TO DO:
Count the lines in the records that hold the string "computer". Only the number should be given.

DATA SUPPLIED:
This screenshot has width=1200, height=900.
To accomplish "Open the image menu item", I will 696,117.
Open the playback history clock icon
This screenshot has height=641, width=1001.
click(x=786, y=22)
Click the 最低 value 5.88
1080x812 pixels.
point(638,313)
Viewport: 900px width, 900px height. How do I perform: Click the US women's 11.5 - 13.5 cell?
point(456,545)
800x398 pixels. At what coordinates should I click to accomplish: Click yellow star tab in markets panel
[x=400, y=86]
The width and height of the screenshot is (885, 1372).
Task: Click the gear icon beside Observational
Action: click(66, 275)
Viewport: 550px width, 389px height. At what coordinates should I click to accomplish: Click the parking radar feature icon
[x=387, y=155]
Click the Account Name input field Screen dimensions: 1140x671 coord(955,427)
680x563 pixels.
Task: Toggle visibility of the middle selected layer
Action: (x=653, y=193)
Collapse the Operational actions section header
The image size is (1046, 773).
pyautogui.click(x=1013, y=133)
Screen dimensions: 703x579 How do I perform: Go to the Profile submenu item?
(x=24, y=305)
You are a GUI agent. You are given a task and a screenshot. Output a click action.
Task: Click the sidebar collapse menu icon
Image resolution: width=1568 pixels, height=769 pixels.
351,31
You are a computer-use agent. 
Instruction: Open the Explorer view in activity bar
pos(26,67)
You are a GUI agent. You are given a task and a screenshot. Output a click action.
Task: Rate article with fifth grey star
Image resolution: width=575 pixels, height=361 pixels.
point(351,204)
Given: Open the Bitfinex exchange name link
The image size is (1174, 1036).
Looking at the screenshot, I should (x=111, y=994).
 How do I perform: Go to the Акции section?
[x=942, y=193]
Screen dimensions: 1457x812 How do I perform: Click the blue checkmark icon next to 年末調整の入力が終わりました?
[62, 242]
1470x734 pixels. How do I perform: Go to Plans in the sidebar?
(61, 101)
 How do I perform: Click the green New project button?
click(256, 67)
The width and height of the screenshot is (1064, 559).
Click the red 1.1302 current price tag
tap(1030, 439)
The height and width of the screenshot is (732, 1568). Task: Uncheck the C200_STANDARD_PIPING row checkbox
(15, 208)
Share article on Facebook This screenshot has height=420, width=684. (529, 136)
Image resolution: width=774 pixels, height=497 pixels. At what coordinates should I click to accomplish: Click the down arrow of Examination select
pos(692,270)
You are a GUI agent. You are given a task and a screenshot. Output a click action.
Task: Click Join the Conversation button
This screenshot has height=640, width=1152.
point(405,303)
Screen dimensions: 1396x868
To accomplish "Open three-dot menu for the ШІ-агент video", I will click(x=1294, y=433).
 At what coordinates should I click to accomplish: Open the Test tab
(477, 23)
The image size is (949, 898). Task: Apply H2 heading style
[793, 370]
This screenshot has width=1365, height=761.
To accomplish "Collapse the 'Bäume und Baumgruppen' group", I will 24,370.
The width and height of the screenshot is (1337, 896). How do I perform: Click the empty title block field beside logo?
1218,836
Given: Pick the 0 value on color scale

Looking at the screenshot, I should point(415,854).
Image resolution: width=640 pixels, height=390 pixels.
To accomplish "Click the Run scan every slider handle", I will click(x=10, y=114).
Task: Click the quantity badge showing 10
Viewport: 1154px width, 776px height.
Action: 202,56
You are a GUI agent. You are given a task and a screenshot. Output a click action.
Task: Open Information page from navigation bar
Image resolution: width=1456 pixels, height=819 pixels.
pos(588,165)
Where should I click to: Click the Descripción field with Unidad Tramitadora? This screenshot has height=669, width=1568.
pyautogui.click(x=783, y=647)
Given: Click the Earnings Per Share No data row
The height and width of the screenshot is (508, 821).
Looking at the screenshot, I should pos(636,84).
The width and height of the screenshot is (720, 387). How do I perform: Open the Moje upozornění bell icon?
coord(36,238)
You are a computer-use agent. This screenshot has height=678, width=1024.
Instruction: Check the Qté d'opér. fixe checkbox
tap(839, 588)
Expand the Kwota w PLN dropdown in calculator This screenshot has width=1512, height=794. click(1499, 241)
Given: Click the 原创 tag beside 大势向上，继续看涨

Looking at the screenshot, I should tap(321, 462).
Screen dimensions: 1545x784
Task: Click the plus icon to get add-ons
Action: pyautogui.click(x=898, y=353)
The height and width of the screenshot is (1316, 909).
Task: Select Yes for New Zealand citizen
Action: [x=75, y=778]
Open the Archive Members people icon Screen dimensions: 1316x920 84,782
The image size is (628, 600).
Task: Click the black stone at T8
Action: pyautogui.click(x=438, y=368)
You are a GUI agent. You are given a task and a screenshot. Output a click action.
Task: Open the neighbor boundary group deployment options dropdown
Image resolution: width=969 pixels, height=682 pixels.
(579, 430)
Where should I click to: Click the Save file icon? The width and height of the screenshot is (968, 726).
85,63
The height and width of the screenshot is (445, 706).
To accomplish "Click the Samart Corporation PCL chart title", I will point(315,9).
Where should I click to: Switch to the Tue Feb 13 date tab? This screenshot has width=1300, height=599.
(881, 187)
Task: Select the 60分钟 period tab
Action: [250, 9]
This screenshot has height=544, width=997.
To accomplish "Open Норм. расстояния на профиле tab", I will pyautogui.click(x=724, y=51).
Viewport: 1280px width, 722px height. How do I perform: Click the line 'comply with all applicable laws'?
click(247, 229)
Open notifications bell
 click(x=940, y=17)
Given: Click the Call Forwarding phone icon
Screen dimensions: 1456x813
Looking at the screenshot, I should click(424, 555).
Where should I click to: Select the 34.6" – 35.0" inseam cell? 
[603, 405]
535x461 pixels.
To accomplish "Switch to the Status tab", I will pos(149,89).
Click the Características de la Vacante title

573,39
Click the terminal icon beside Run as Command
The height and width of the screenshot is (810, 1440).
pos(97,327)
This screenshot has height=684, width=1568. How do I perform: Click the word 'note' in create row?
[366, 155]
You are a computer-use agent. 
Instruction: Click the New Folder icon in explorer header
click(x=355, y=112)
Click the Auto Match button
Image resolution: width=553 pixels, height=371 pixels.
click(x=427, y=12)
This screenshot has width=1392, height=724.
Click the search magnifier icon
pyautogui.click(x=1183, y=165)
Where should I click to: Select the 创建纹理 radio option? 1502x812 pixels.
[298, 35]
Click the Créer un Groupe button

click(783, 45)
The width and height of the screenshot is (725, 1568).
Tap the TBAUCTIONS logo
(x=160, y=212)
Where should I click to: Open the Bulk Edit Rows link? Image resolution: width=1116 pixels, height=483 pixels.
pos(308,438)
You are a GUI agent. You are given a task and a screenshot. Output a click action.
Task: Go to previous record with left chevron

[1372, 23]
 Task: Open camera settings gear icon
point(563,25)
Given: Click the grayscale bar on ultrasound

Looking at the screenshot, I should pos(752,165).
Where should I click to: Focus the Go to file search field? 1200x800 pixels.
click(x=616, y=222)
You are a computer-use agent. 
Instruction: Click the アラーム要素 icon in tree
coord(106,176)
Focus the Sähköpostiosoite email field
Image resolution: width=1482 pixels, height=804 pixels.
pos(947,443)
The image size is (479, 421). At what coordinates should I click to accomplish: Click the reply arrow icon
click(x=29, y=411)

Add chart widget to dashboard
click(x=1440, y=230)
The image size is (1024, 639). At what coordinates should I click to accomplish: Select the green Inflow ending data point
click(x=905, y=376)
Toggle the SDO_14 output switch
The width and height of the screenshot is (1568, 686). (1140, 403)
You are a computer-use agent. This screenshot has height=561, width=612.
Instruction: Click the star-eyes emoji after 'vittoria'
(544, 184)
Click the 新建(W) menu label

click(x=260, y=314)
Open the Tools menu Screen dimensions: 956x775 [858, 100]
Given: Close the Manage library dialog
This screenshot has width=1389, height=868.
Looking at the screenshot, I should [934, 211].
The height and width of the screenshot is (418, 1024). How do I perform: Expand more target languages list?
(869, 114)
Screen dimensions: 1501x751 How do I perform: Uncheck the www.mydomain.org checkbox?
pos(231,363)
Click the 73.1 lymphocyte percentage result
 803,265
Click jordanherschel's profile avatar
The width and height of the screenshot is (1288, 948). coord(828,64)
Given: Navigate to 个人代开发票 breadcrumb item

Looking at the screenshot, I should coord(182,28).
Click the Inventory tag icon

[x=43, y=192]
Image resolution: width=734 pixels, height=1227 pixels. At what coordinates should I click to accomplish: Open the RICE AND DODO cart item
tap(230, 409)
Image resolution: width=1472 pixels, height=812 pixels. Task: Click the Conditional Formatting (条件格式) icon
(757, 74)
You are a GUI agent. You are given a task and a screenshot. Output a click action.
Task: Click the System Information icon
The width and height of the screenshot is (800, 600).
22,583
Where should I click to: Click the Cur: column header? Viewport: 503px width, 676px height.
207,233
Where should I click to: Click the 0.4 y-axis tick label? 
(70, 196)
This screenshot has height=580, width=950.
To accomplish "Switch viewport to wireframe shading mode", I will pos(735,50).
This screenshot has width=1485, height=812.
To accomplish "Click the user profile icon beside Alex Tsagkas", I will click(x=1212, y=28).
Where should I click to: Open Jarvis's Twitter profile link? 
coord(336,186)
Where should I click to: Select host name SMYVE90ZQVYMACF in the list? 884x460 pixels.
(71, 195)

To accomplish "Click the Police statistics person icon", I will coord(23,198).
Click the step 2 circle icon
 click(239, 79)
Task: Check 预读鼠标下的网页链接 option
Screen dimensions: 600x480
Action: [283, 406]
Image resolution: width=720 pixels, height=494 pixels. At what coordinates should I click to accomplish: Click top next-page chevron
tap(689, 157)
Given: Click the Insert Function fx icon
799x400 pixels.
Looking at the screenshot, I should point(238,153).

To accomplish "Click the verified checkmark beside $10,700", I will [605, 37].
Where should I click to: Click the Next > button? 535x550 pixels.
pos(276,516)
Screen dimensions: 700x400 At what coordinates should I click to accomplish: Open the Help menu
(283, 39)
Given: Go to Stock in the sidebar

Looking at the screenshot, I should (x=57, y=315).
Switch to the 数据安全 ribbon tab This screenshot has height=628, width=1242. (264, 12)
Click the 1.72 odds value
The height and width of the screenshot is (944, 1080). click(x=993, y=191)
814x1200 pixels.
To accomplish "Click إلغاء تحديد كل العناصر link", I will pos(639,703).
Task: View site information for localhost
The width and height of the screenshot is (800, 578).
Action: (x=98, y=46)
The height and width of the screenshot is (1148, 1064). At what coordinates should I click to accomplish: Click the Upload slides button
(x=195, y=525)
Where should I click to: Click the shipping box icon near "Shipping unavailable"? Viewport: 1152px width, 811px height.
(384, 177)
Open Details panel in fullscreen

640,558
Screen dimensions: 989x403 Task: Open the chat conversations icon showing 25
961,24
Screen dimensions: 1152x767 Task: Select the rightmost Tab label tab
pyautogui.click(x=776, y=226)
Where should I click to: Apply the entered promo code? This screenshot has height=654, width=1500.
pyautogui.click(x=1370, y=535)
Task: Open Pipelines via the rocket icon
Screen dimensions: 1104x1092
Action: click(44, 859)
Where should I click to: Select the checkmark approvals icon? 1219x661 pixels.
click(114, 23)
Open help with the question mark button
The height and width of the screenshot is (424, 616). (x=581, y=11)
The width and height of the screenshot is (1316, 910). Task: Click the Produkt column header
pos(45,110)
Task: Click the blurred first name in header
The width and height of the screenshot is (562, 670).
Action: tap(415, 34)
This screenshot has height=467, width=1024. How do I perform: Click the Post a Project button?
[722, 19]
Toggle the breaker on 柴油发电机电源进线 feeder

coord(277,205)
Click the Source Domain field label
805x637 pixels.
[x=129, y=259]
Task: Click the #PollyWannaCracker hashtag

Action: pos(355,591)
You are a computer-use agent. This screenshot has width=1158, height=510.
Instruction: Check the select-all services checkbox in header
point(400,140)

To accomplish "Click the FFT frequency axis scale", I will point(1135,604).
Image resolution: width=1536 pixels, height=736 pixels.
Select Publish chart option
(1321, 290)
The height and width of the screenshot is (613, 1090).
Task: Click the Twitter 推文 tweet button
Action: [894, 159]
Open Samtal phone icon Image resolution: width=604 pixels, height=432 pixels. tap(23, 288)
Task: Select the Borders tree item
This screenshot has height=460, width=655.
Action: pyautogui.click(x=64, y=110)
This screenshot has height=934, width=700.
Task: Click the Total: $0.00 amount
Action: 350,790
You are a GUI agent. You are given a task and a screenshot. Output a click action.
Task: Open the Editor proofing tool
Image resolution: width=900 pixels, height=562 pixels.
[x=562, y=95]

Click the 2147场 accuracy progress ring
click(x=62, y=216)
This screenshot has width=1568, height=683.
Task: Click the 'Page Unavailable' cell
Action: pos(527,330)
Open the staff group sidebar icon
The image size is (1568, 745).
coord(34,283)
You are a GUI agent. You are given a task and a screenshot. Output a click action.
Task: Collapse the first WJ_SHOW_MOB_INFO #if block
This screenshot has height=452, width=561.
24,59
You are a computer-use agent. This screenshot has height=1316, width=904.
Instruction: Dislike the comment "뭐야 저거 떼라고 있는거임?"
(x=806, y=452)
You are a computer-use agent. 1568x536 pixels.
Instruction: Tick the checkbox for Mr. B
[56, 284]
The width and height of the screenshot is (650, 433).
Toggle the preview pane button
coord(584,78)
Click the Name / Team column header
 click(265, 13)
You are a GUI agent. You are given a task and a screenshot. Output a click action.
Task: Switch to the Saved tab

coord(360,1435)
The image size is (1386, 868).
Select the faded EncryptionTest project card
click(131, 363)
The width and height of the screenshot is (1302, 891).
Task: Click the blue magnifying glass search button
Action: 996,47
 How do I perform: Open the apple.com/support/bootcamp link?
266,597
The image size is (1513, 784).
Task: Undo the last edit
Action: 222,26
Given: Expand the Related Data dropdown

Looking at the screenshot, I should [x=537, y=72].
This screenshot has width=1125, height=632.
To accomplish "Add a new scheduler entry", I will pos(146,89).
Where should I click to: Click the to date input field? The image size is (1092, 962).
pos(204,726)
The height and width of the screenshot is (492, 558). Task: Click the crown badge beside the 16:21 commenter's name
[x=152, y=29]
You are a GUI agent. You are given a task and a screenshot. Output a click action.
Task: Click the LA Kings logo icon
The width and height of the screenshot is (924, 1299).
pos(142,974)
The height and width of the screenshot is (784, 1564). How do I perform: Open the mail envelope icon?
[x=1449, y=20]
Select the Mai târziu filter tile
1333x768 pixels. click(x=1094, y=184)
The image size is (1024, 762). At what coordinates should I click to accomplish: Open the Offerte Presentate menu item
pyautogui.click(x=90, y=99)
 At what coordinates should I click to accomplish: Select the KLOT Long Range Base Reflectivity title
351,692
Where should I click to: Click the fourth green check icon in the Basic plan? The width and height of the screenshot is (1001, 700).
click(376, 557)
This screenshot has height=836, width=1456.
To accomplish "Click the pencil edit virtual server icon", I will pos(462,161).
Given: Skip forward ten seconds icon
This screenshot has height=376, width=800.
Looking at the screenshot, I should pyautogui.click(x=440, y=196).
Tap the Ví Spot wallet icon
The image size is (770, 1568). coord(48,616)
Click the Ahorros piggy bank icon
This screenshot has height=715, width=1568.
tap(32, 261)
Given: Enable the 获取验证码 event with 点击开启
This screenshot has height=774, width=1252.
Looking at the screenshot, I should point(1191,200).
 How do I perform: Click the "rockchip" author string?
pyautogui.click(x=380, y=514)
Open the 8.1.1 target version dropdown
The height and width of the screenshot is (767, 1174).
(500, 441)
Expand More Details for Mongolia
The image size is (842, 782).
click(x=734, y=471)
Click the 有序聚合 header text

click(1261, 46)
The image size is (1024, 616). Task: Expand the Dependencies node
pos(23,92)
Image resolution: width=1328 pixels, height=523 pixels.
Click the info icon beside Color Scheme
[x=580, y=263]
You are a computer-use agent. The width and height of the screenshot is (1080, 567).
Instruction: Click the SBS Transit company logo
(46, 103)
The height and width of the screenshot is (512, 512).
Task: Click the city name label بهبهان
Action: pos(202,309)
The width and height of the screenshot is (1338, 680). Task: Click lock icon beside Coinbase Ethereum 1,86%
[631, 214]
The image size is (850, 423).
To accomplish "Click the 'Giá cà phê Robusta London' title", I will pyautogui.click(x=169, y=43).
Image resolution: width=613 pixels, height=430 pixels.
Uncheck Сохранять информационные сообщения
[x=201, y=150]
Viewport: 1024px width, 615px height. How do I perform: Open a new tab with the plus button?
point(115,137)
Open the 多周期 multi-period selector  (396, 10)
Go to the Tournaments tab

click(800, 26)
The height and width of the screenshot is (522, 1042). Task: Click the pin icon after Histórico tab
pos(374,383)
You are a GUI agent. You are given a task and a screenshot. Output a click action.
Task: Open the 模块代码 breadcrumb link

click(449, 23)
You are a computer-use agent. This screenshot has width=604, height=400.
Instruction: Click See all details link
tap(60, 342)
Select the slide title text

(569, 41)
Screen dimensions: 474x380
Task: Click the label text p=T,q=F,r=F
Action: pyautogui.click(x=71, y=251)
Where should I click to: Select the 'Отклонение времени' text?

WRITTEN RESPONSE:
10